__Source data__.
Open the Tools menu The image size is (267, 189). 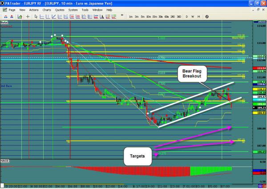tap(85, 10)
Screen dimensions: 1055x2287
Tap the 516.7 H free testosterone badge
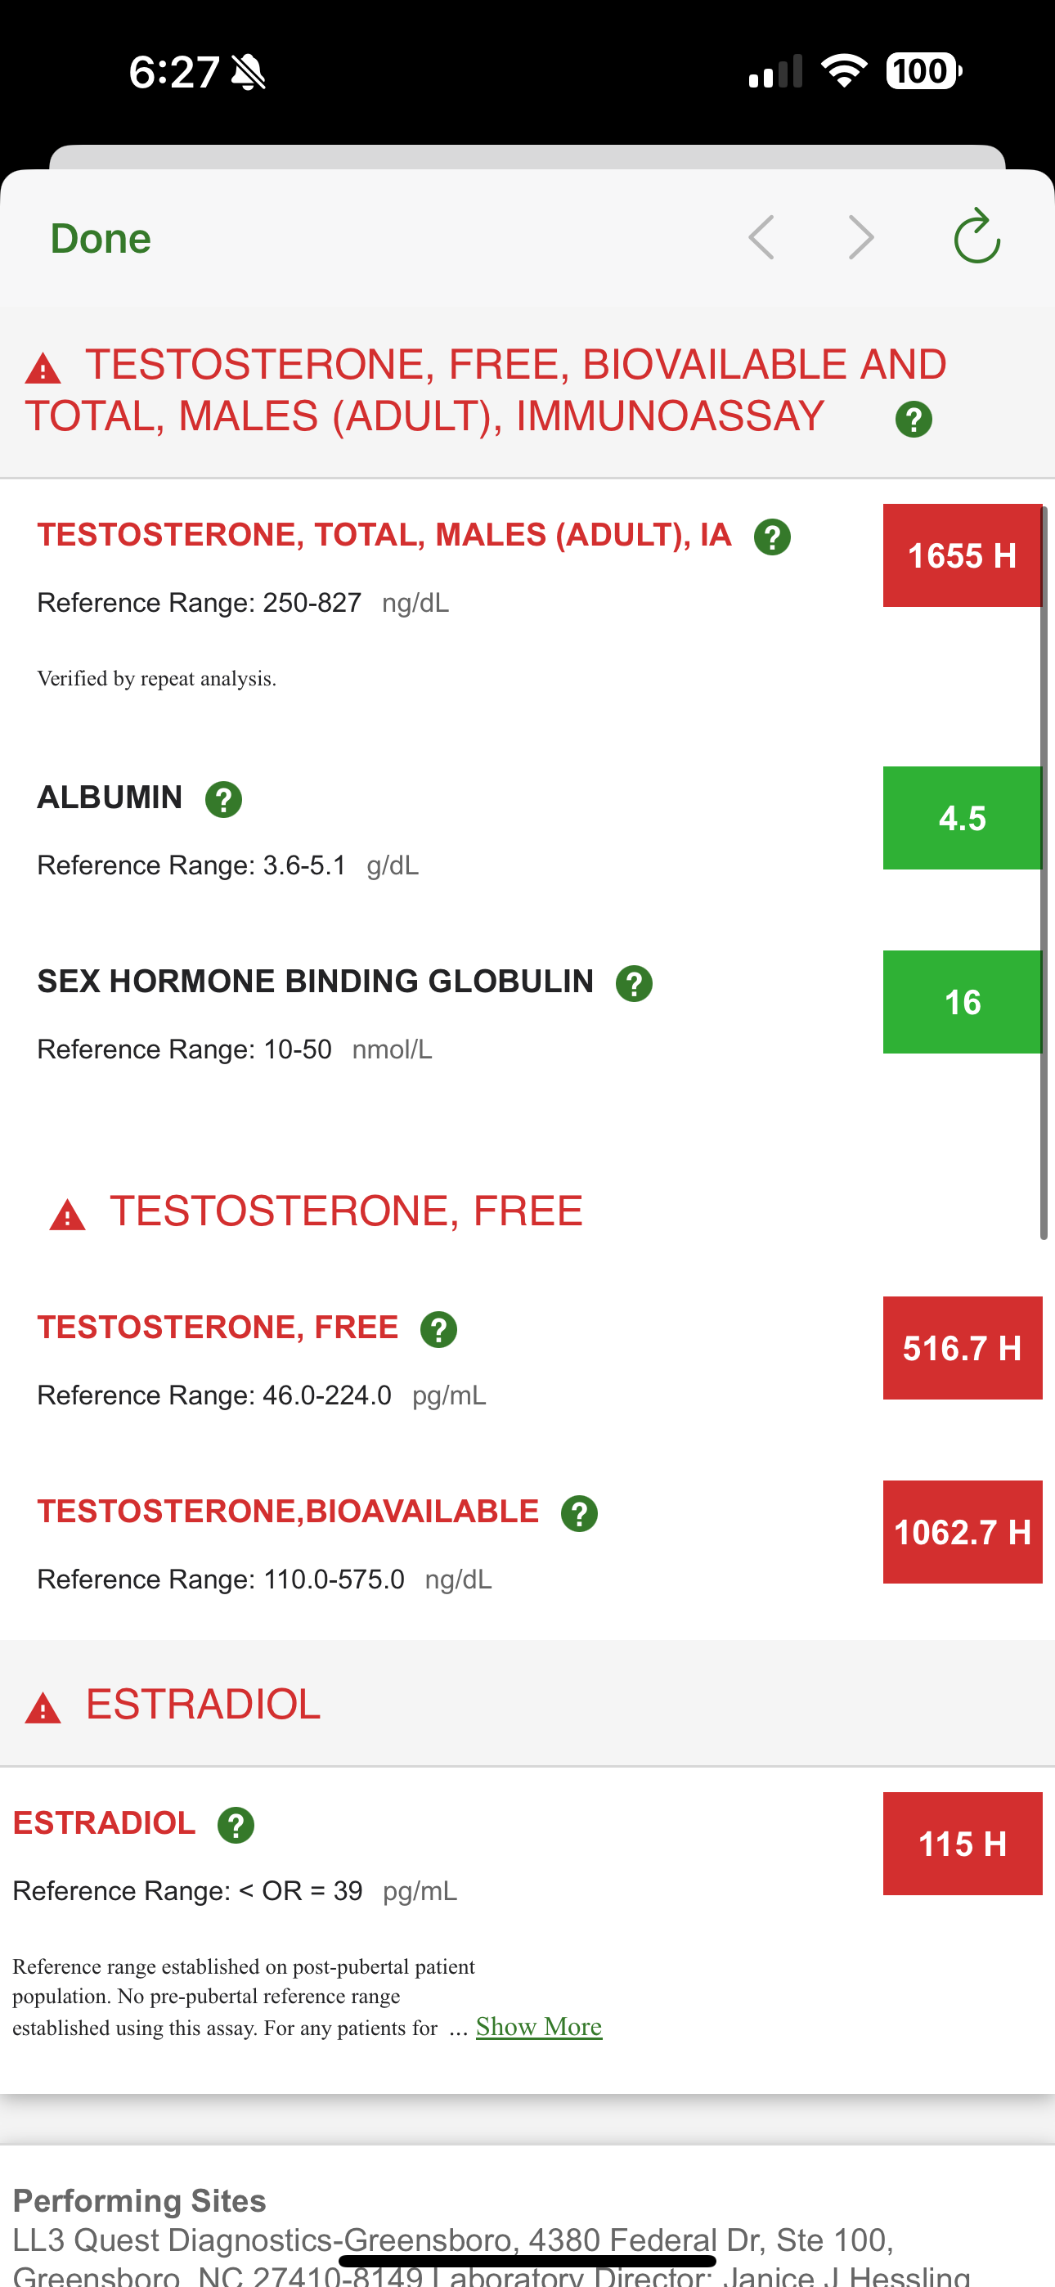point(961,1348)
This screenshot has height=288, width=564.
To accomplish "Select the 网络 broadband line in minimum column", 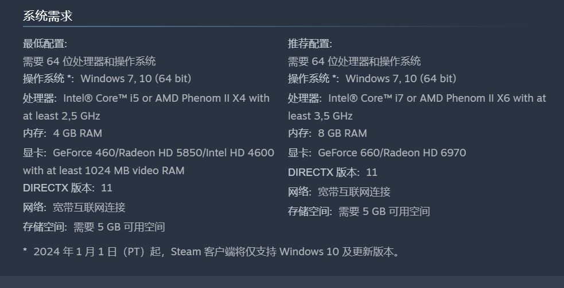I will (74, 208).
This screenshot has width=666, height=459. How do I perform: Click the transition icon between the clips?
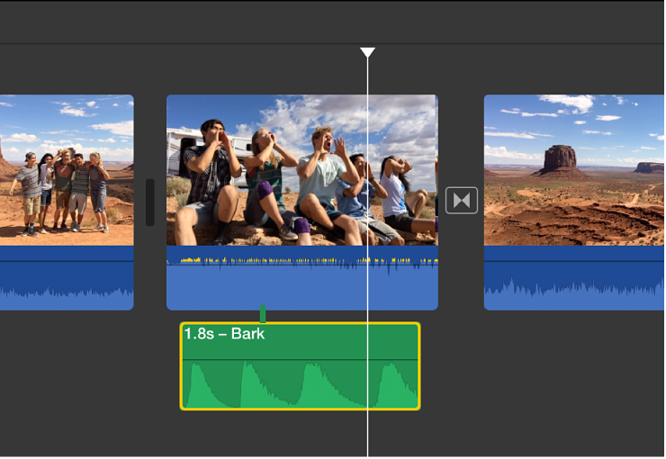[x=462, y=200]
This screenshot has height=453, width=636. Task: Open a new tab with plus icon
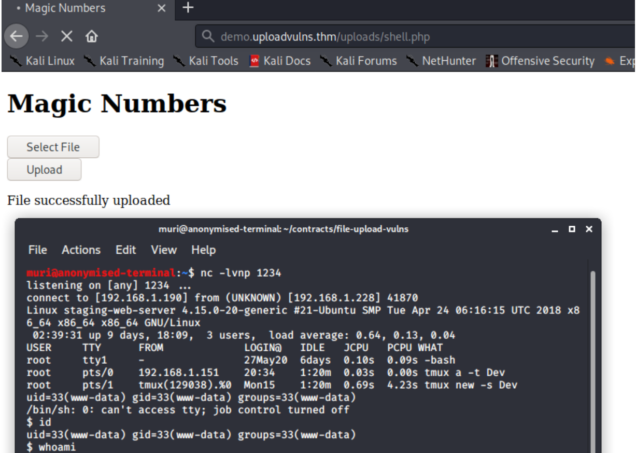188,8
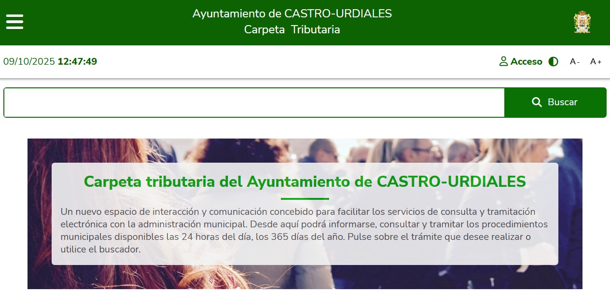
Task: Click the user silhouette icon beside Acceso
Action: pos(503,61)
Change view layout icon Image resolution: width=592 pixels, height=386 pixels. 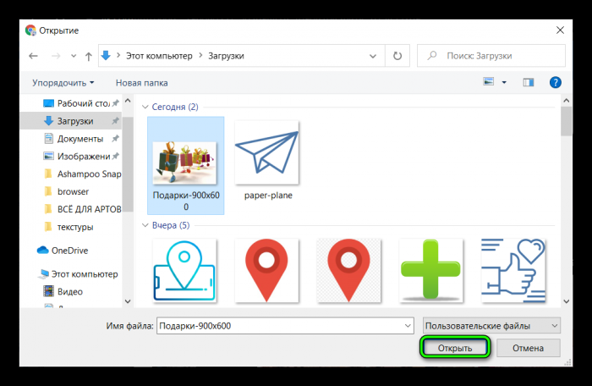[x=488, y=82]
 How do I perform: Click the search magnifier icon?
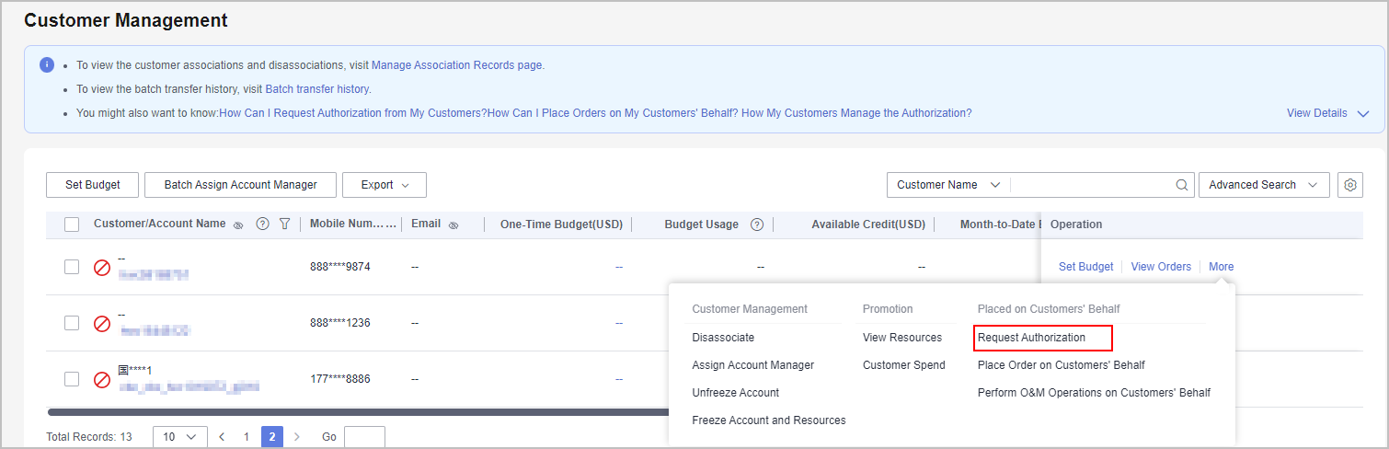tap(1182, 185)
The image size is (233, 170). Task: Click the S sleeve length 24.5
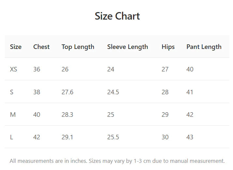point(113,92)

__Task directions__.
Every line from the one containing "How do I perform: Click the search" to the final line of the records should be duplicated exactly; no picture is to be copied.

__Solution for this exercise__.
 How do I perform: Click the search magnifier icon?
tap(1182, 185)
The image size is (233, 170). Task: Click the S sleeve length 24.5
point(113,92)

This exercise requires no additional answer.